Led by Nahla, each culinary workshop is a living, local experience- rooted in the landscape, season, and the stories ingredients carry, it is an opportunity for you to care about your body and nourish yourself and the people around you. Together, we taste, touch, and play- focusing on nourishment, intuitive technique, and the forgotten wisdom of our local plants. No strict recipes. No sterile classrooms. Just custom-made sessions that blend nutrition, memory, everyday practicality and presence into food that feels alive. We’ll listen to music, and fall in love with healthy, no-waste cooking.
For friends, retreats, or community spaces
A hands-on, communal cooking session where we work with seasonal ingredients and intuitive methods to prepare nourishing, grounding dishes, and come together like a family to enjoy them. Each participant gets paired up, and is given a recipe, or two to execute.
55 JD per person (minimum 6)
For nature lovers, retreats, or creative events
Cook and eat in nature, whether in the desert, farm, or forest. This is food as landscape, woven with foraged ingredients, land to table techniques, and wild simplicity.
70 JD per person (minimum 5 people)
This can be booked/ hosted privately at your farm, as an add on for your hike and more.
For individuals, couples or friends (up to 4) seeking ways to cook in custom ways (those facing dietary issues or have limited time due to lifestyles)
A deeply personalized cooking class, designed around your body, your needs, and the season. For those in transition, healing, or simply wanting to reconnect with food intimately and fall in love with cooking.
120 JD for 1 person
180 JD for 2 people
450 JD for 4 people
I was invited by Colombscope to showcase my work, I Sit Under your Shade but to also offer workshops that explored the intersections between ancient practices of culinary healing, and today's urban tired world.

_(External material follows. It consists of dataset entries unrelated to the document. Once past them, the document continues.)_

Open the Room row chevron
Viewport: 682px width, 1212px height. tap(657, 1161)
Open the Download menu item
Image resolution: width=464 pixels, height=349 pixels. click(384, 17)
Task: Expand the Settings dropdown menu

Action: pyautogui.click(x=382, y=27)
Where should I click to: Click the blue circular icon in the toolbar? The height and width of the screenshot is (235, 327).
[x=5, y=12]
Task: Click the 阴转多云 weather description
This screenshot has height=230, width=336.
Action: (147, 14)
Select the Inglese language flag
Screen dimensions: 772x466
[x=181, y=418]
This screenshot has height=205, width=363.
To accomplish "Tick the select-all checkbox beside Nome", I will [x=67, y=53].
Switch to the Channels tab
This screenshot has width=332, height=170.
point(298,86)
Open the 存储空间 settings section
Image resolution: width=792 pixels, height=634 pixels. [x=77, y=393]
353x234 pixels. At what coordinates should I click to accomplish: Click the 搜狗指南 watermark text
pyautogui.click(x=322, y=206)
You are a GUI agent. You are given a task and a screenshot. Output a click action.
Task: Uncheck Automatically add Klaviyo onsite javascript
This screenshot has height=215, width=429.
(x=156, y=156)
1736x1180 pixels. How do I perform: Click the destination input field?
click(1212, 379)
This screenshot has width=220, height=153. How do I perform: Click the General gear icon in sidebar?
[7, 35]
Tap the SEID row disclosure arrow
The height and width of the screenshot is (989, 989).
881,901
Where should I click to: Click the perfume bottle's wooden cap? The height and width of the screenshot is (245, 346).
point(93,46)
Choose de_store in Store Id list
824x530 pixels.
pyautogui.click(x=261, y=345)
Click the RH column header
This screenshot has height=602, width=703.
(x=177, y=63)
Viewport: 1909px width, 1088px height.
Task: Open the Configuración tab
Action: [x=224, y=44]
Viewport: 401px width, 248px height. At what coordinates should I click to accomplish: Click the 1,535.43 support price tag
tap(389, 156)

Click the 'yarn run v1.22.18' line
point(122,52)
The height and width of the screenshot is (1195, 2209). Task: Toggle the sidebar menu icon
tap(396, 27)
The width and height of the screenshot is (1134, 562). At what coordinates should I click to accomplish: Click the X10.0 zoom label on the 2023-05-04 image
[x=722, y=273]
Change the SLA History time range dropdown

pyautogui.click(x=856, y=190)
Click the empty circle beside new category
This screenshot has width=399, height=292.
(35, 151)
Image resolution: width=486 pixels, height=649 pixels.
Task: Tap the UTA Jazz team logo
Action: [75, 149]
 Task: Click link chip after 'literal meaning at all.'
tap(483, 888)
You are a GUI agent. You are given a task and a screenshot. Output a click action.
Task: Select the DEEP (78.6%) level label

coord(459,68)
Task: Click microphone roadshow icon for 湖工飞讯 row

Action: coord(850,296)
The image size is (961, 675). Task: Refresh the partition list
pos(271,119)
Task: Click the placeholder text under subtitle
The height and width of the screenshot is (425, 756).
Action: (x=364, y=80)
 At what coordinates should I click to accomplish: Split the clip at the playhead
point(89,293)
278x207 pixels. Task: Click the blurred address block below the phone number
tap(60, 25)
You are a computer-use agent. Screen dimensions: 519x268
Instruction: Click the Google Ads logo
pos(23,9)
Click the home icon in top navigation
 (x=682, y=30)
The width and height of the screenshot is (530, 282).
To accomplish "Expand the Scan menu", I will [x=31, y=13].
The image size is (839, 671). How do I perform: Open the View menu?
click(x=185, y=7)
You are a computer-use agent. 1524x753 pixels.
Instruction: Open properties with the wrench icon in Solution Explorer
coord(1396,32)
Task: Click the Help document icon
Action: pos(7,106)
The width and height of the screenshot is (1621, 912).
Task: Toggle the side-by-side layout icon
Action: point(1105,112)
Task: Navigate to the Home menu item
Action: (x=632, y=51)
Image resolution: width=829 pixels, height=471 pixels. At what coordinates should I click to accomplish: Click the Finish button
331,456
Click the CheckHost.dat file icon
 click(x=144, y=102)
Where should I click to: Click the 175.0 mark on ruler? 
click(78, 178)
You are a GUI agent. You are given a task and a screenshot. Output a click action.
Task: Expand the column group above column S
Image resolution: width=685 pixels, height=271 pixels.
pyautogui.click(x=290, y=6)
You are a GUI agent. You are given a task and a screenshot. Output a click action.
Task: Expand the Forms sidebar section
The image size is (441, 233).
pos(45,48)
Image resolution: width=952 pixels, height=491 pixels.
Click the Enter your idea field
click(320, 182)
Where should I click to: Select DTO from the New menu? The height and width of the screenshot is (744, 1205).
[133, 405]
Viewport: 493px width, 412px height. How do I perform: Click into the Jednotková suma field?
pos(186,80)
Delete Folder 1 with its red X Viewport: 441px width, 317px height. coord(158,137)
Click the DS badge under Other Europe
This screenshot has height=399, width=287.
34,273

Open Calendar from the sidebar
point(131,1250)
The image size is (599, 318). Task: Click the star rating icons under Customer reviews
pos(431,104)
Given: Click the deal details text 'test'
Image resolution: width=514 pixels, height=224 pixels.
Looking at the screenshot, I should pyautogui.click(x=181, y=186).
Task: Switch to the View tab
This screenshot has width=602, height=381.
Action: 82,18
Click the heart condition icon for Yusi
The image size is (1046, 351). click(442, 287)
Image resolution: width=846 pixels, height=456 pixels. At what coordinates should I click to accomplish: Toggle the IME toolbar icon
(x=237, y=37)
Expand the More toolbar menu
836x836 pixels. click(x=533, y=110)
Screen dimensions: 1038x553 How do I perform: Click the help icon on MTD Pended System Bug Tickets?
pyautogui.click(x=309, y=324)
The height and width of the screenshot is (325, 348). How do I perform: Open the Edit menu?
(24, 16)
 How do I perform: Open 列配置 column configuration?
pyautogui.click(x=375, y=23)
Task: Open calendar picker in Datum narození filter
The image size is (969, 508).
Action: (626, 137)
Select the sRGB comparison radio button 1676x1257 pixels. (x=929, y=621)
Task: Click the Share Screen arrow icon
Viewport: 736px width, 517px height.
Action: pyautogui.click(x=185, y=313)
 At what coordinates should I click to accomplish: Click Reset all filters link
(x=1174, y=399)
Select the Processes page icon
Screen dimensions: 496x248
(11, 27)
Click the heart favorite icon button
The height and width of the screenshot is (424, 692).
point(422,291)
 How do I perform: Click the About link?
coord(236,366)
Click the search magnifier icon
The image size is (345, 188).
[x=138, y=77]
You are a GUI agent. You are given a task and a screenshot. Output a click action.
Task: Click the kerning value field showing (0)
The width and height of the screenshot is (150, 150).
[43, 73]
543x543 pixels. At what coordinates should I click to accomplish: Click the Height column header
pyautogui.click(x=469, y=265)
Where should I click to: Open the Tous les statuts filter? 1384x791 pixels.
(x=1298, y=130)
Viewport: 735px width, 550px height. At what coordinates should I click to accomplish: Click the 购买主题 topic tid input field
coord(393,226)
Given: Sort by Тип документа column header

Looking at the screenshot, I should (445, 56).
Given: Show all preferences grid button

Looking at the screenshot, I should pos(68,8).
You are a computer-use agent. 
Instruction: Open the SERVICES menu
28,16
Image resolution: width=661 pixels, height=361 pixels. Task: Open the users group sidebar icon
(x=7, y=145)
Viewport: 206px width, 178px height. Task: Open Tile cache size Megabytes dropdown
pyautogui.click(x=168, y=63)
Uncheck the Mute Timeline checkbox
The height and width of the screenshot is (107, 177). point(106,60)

Alchemy in the Urban gathered 15 participants; artists, writers, botanists, to take residence at Ranbath Organic and explore healing modalities in poetic and personal ways. Leading up to the workshop, I explored Ranbath Organic's family farm, and the family run Ayurvedic medicine production facility Ayuwanna in search of deeper knowledge, and understanding how, in today's world, such practices can be accessible to all who wish to practice across socio-economic divides and lifestyles.
Day 1 of the workshop was an exercise in mapping; produce from the farm, with intuitive anatomy, and our own personal traumas and current affairs; grief, decolonisation, witnessing a genocide and more. Participants began to create dishes, drinks and remedies that could bridge these approaches, and serve as talismans.
Day 2 of the workshop explored another kind of healing- the magic that happens when a community gather together. Inspired by the collective cookie making tradition in the Middle East of Mamoul or Kaak Al Eid, we stuffed this semolina cookie with Sri Lankan staples; peanuts, jaggery and coconut. A noisy assembly line of invested participants, pinching, shaping and stuffing- ultimately resisting individualistic cultures.
Traditionally, these cookies are offered to others, to celebrate with visitors during Eid or Easter, and so, we offered the baked cookies during Colomboscope's farewell dinner.
For the farewell dinner, or offering, I performed the role of the mother, the medicine woman, the intuitive, caring, listener, each eater was inviting to my table, to whisper their ailments, and spread across the table were replicas different healing dishes the participants had developed. I would combine the best possible concoctions, and scoop them onto naturally dyed hoppers for the guests to enjoy.
Photo courtesy Isira Sooriyaarachch and Colombscope (2024).
I created a workshop in collaboration with Namliyeh with the intention of evolving once and for all past out mother’s go to dip from the 80s: labneh and the onion soup packet.
The 4 hour workshop began by embarking on an urban forage around our neighbourhood, Jabal Weibdeh, to pick up fresh herbs, vegetables, bread and more ingredients that would be woven together into sauces and dips.
Additionally, we learned about the medieval origins of hummus, the concept of ‘taghmees’ as a community bonding experience and explored unconventional flavour profiles including a Spanish cold watermelon and tomato soup.
The day concluded with a feast of our concoctions! We also put together a interactive recipe book to share amongst the group.